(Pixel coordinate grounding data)
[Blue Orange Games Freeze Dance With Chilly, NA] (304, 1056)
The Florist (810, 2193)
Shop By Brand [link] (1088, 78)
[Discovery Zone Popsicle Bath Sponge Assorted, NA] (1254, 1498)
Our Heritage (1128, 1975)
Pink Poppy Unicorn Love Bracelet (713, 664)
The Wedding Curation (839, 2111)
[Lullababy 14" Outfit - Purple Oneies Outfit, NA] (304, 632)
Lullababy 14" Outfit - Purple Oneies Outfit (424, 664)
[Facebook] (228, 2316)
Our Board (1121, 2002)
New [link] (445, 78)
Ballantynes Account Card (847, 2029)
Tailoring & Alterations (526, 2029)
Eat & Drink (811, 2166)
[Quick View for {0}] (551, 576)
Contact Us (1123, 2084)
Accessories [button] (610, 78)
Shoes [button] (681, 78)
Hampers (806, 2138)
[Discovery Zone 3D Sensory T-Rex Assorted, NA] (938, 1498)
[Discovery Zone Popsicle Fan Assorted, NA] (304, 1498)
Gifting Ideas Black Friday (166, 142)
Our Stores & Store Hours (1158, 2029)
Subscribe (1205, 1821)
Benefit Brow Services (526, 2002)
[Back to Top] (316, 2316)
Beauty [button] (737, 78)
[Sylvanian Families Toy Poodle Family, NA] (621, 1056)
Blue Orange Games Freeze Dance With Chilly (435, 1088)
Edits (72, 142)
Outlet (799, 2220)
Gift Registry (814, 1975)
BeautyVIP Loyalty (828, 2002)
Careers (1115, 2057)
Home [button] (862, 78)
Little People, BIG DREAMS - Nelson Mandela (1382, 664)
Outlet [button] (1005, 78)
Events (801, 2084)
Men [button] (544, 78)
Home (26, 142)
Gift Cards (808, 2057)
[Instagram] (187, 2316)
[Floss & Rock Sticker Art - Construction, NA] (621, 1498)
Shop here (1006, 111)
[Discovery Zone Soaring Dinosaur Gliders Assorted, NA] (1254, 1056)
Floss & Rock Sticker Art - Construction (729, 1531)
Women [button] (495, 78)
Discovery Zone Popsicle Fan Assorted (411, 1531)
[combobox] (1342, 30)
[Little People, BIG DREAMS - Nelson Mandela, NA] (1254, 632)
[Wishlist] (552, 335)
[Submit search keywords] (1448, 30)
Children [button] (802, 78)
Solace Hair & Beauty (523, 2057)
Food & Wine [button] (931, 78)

# AIM OF THE EXERCISE:
Output exactly the lines from the one containing "Blue Orange Games Freeze Dance With Chilly (435, 1088)" through the last line of the records, both included. Output nothing else.

# YOUR SOLUTION:
Blue Orange Games Freeze Dance With Chilly (435, 1088)
Edits (72, 142)
Outlet (799, 2220)
Gift Registry (814, 1975)
BeautyVIP Loyalty (828, 2002)
Careers (1115, 2057)
Home [button] (862, 78)
Little People, BIG DREAMS - Nelson Mandela (1382, 664)
Outlet [button] (1005, 78)
Events (801, 2084)
Men [button] (544, 78)
Home (26, 142)
Gift Cards (808, 2057)
[Instagram] (187, 2316)
[Floss & Rock Sticker Art - Construction, NA] (621, 1498)
Shop here (1006, 111)
[Discovery Zone Soaring Dinosaur Gliders Assorted, NA] (1254, 1056)
Floss & Rock Sticker Art - Construction (729, 1531)
Women [button] (495, 78)
Discovery Zone Popsicle Fan Assorted (411, 1531)
[combobox] (1342, 30)
[Little People, BIG DREAMS - Nelson Mandela, NA] (1254, 632)
[Wishlist] (552, 335)
[Submit search keywords] (1448, 30)
Children [button] (802, 78)
Solace Hair & Beauty (523, 2057)
Food & Wine [button] (931, 78)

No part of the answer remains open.